WRITTEN EXERCISE: Please give the lines of the records as a numbered list, starting with the line that contains "Task: Click the green Resend invoice button" and going on through the line that contains "will (x=256, y=253).". Leave out blank lines and include nothing else.

┌─ DATA ENTRIES

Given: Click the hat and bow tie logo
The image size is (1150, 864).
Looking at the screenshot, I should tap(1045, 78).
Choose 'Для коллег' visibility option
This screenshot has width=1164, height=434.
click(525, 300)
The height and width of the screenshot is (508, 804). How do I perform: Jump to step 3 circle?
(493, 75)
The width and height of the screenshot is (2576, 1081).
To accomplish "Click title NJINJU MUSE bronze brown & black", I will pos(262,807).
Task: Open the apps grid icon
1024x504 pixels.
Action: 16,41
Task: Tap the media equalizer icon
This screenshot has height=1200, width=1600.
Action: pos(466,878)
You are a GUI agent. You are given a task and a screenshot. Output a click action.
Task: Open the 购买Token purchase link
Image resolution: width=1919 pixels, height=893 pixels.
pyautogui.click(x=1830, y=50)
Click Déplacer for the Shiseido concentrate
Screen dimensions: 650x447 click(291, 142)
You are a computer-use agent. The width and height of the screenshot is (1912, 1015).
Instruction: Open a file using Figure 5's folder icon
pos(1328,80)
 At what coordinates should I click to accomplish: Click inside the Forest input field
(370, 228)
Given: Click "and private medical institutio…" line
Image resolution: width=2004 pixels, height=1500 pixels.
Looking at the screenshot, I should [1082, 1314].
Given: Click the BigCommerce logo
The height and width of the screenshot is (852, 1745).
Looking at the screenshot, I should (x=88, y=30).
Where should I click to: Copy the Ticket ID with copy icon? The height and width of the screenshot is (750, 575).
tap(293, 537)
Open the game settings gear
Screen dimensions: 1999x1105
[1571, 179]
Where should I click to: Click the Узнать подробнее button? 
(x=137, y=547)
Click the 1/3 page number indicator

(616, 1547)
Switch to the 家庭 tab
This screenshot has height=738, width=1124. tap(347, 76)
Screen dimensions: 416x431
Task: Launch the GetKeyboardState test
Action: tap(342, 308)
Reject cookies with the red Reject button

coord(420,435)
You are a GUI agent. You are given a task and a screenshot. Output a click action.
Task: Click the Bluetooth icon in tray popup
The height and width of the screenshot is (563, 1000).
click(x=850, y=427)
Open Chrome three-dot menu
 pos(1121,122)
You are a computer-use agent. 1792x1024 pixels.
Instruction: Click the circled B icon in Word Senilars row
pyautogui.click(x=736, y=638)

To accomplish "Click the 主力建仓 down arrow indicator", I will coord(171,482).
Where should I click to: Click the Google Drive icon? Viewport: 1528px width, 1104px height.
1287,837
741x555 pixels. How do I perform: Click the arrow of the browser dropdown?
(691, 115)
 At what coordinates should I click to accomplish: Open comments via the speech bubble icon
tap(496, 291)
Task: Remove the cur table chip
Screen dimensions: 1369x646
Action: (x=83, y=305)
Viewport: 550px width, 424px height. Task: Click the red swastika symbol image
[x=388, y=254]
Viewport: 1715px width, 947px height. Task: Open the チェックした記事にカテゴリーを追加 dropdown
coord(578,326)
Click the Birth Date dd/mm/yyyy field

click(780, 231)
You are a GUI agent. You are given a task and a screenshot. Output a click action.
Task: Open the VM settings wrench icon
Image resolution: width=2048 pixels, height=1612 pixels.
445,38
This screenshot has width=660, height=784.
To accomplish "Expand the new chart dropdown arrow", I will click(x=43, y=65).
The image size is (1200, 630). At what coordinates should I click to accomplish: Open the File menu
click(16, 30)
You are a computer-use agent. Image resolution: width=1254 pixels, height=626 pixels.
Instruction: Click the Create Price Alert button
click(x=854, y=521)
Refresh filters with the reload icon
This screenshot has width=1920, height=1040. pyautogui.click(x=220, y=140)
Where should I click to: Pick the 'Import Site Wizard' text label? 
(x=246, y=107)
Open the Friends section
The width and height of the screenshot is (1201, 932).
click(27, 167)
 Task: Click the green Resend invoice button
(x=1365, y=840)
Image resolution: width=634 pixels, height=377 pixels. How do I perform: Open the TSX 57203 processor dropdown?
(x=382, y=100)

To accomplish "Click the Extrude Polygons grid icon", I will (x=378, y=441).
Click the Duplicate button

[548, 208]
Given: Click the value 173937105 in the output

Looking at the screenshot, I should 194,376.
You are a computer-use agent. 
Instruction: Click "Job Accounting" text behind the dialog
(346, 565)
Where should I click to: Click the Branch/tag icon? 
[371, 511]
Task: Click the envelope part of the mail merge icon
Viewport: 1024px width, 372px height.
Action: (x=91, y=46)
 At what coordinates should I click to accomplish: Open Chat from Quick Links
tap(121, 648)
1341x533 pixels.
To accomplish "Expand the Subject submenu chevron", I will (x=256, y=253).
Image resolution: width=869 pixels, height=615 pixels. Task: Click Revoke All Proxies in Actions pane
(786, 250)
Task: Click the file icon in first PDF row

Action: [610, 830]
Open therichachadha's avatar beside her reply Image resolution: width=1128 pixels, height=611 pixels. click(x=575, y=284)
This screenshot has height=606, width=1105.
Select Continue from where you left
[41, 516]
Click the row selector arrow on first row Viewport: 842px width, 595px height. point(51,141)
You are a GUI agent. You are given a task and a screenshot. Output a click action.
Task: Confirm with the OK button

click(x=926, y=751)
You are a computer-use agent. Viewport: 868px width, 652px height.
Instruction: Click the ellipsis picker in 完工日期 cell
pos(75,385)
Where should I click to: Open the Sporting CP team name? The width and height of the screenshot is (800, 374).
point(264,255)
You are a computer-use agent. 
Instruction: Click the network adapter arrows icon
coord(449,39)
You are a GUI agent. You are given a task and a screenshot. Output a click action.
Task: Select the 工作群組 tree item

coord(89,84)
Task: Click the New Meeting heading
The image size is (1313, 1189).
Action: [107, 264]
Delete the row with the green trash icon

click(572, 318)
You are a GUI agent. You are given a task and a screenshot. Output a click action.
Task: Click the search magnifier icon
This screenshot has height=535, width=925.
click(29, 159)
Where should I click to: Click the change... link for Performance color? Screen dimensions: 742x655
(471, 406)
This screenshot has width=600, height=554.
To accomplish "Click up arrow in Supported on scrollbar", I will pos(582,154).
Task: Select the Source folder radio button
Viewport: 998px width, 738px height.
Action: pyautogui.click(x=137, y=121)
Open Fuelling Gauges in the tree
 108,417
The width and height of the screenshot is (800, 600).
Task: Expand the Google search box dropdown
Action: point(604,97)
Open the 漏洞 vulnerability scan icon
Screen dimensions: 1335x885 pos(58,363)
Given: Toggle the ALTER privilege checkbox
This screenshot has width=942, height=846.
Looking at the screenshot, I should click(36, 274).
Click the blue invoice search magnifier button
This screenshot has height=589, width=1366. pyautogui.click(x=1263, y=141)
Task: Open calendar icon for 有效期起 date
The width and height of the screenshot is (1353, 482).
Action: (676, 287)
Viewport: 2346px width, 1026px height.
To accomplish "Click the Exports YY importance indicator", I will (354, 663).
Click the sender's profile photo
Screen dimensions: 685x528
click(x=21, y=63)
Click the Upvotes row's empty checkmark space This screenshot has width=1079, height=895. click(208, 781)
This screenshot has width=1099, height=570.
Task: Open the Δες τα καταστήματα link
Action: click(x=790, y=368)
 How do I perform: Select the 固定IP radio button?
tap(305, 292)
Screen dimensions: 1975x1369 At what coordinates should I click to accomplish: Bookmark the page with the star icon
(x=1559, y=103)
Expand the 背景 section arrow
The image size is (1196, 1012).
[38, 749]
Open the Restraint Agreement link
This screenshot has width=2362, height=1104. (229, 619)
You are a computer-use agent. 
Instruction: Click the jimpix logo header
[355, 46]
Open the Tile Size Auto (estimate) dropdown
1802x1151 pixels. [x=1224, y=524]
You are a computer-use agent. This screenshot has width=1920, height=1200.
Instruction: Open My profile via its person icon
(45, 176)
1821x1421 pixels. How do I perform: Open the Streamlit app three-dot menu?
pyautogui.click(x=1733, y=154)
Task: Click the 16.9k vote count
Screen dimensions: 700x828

└─

SOLUTION:
1.  Task: Click the green Resend invoice button
2. (x=1365, y=840)
3. Image resolution: width=634 pixels, height=377 pixels. How do I perform: Open the TSX 57203 processor dropdown?
4. (x=382, y=100)
5. To accomplish "Click the Extrude Polygons grid icon", I will (x=378, y=441).
6. Click the Duplicate button
7. [548, 208]
8. Given: Click the value 173937105 in the output
9. Looking at the screenshot, I should 194,376.
10. You are a computer-use agent. 
11. Instruction: Click "Job Accounting" text behind the dialog
12. (346, 565)
13. Where should I click to: Click the Branch/tag icon? 
14. [371, 511]
15. Task: Click the envelope part of the mail merge icon
16. Viewport: 1024px width, 372px height.
17. Action: (x=91, y=46)
18.  At what coordinates should I click to accomplish: Open Chat from Quick Links
19. tap(121, 648)
20. 1341x533 pixels.
21. To accomplish "Expand the Subject submenu chevron", I will (x=256, y=253).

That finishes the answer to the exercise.